Every one of those organizations knows just how important completing the behavioral health pavilion is, Kerr said. “We had a report released earlier this year that found that South Carolina's mental health facility-to-resident ratio is three times the national average, plus the worst among our peers in Southern states.”

A beam with an American flag and a South Carolina flag hangs in the sky. 
The flags hanging from the beam flew above the South Carolina State House last week to honor the memory of Sen. Leatherman.

And that’s not the only worrying report. A Forbes recent ranking placed South Carolina among the 10 worst states for mental health in the nation.

Despite those realities, things are improving in some areas, Kerr said. For example, South Carolina schools now have more counselors than at any time in the recent past. 

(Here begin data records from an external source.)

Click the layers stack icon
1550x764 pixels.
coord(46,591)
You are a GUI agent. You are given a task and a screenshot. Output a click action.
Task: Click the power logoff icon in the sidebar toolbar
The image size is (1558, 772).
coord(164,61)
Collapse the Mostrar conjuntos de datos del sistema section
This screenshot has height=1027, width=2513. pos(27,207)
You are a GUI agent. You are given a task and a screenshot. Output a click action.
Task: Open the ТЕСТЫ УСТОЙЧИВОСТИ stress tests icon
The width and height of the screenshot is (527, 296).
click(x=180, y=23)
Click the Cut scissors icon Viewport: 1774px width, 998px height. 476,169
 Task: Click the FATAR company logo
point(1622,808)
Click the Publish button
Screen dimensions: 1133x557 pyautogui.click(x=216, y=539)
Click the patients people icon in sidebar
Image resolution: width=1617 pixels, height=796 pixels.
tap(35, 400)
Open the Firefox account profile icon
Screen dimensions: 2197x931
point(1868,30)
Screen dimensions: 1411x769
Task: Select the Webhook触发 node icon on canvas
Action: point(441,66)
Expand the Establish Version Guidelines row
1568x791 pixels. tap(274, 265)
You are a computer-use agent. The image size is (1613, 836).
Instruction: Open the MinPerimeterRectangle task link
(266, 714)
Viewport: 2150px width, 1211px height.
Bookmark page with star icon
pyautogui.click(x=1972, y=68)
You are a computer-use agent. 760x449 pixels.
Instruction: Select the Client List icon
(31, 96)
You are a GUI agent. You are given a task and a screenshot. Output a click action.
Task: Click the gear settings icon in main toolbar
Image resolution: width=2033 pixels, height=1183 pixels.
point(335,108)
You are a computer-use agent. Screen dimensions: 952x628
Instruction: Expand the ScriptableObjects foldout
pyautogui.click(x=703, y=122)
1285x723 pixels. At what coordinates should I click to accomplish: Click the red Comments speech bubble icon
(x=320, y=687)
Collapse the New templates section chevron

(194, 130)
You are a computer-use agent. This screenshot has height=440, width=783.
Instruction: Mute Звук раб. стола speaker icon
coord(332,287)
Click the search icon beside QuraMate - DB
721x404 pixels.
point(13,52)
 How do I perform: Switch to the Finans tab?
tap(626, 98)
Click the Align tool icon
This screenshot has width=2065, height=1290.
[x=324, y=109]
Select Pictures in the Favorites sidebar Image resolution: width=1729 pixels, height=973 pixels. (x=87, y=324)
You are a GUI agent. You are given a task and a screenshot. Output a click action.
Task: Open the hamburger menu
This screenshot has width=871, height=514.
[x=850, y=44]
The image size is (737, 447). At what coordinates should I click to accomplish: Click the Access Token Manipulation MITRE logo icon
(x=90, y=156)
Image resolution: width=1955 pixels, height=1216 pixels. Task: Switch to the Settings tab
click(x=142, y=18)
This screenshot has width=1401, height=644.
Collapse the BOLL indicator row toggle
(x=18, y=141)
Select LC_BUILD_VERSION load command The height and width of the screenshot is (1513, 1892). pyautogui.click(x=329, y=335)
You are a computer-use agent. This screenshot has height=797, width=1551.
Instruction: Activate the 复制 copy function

The growing demand for behavioral health care remains huge continues to push this challenge to the forefront. MUSC Health CEO Patrick Cawley, M.D., described what the pavilion will offer to help meet that demand. “First, and maybe the most important, is if you've dealt with this with your family or friends, you know that access to a rapid access center to provide walk-in triage and assessment and then offer a transition, a solution to care, is critical. That's going to be at this facility.”

Cawley said it will also offer telepsychiatry to help people across the state, a crisis stabilization unit with 16 beds for adults and four for adolescents, outpatient behavioral health services for adults and children and a 63-bed inpatient unit for people who need acute care. “In short, this place will go a long way toward easing the burden and filling the gap in this region.”

The pavilion at 121 East Cedar St. may also do something else, Cole said – with benefits that go beyond South Carolina. “I predict this hub, this new way of providing access to health care, will serve as a model, a template, for the entire state and likely the nation.”

For now, Florence Mayor Teresa Myers Ervin called the center a move forward for the area. “We've been taking care of the physical for years, but now we are united in one area to take care of the mental. That means we are now positioned to take care of the mental, the physical and the spiritual and financial needs, not only of the citizens of Florence but for those around us. By doing that, that now positioned us that we are the health care hub of this whole region. I thank our medical institutions for coming together so that they can care for the whole of our citizens,” Ervin said.

“This is smart. This is the power of partnerships.”